Ethan besitzt noch immer den orangefarbenen Pick-Up, den er von seinem Vater geschenkt bekommen hat. Sein Vater hat eine eigene Autowerkstatt, in der Ethan oft aushilft. So hilfsbereit und gutmütig wie er ist, tut er das bestimmt noch immer.

Die Fahrt ins Krankenhaus kommt mir elend lange vor. Dabei ist es nur eine Distanz von zwanzig Minuten. Ethan schafft es in fünfzehn. Zugegeben, er fährt schneller als erlaubt ist und er fährt auch einmal über eine rote Ampel. Aber ich weiss, dass er ein guter Autofahrer ist, ein sehr guter sogar. Deshalb habe ich auch keine Angst und fühle mich keine Sekunde lang unsicher. Würde Nick diesen Pick-Up fahren hätte ich vermutlich Todesangst.

Ich habe mich inzwischen wieder etwas beruhigt und mit dem Weinen aufgehört. Der Schock sitzt immer noch tief. Wie kann das nur sein? Man sieht es in Filmen, man liest es in Büchern, man weiss, dass es passiert. Irgendwo auf der Welt ist es Realität. Aber man würde niemals damit rechnen, dass es in seinem nahem Umfeld dazu kommt. Man denkt doch immer, mir passiert sowas nicht, uns passiert sowas nicht. Doch es passiert. Das Universum ist gnadenlos.
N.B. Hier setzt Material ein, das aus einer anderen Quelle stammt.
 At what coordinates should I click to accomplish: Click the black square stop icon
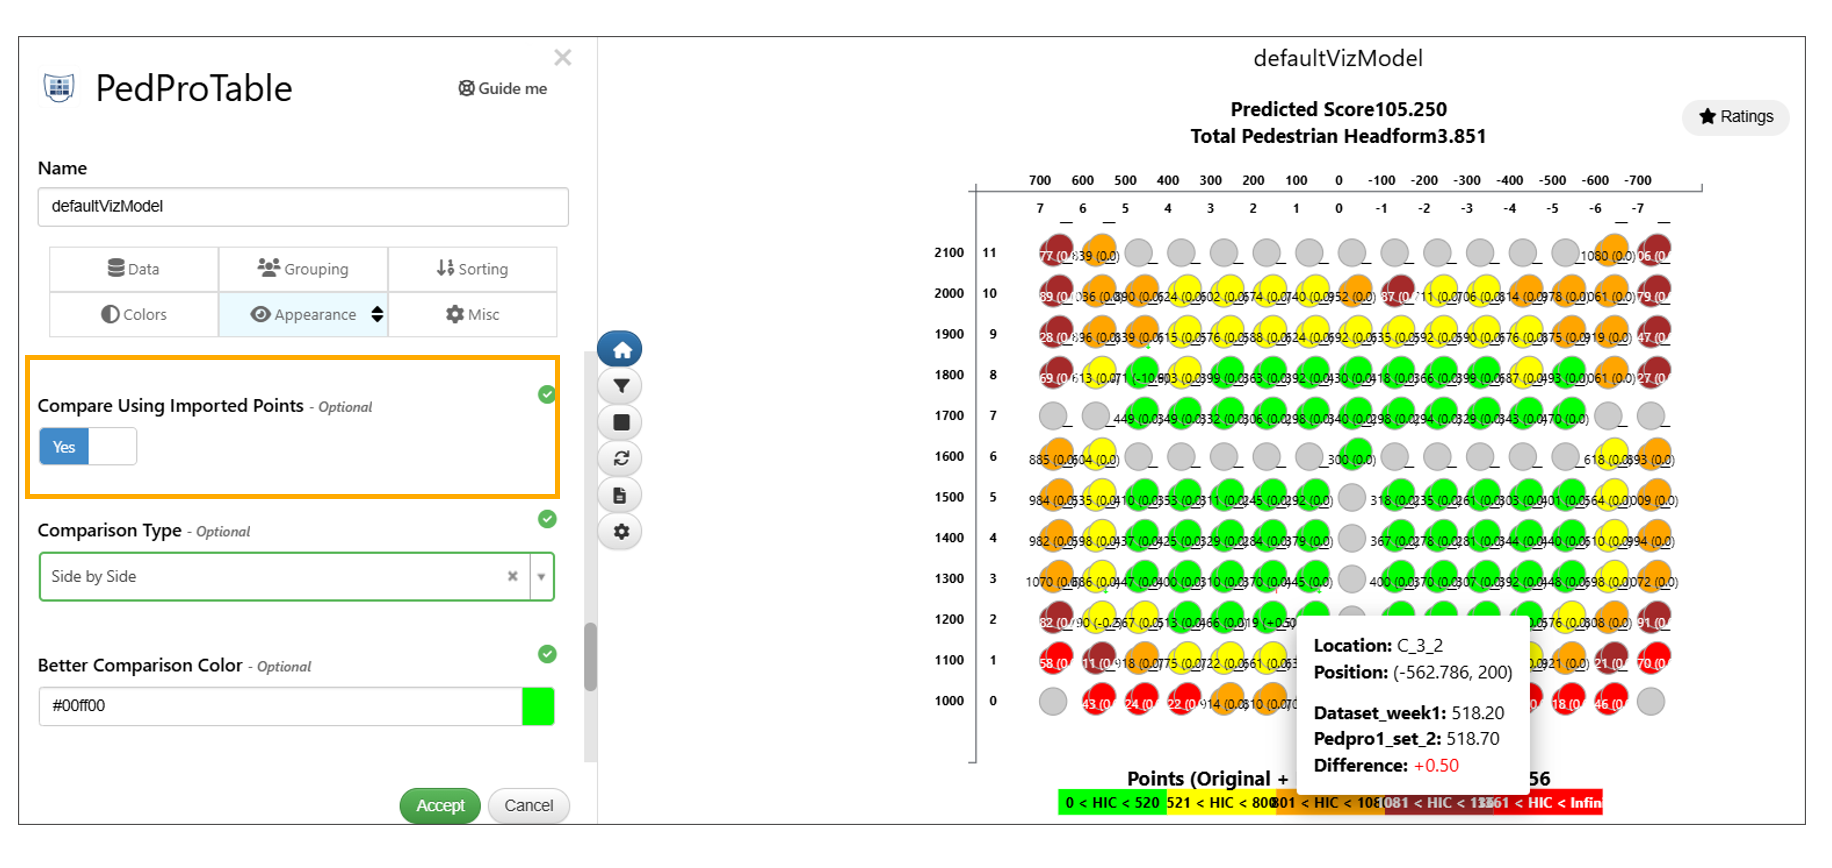click(x=620, y=422)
Ich merke, wie Ethan mir immer wieder besorgte Blicke zuwirft. Als ob er sich vergewissern will, dass es mir gut geht. Doch es geht mir nicht gut. Mein Blick ist stur gerade aus gerichtet. So sehe ich seine Hand, die sich auf meinen Oberschenkel legt nicht, ich spüre sie nur. Ich zögere kurz, ehe ich meine Hand auf seine lege und sich unsere Finger wie von alleine ineinander verschränken. Er drückt zu und ich drücke zurück.

Es gibt Leute, die haben eine starke Abneigung gegenüber Krankenhäusern, weil sie beispielsweise den Geruch nicht mögen und das ganze sterile Aussehen nicht abkönnen. Bei mir ist das nicht der Fall. Ich behaupte nicht, dass ich das Krankenhaus mag, denn es kommt mir komisch vor, etwas zu mögen, wo es Leuten schlecht geht und diese sterben. Es ist nur so, dass ich keine Abneigung gegenüber einem Krankenhaus empfinde. Ausser heute.
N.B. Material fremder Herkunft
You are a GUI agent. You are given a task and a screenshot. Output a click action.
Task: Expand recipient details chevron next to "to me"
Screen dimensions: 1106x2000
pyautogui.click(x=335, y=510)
Heute spüre ich diese Abneigung, zum allerersten Mal. Ethan bringt den Pick-Up mit quietschenden Bremsen auf einem Parkfeld zum Stehen. Ich lege meine Hand an den Griff, mit dem sich die Tür öffnen lässt, wende mich ihm aber noch einmal zu, bevor ich aussteige. "Danke, fürs Fahren." Er nickt mit einer Spur von Besorgnis in seinem Lächeln. "Keine Ursache." Ethan macht ebenfalls Anstalten auszusteigen. "Du musst nicht mit aussteigen", sage ich. Es reicht, dass er mich schon hierher gefahren hat. Mit der Bahn hätte es bestimmt eine Stunde gedauert, wenn nicht sogar noch länger. Er muss nicht seinen Freitagabend für mich aufopfern. "Doch natürlich", beeilt er sich zu sagen. "Das ist doch selbstverständlich."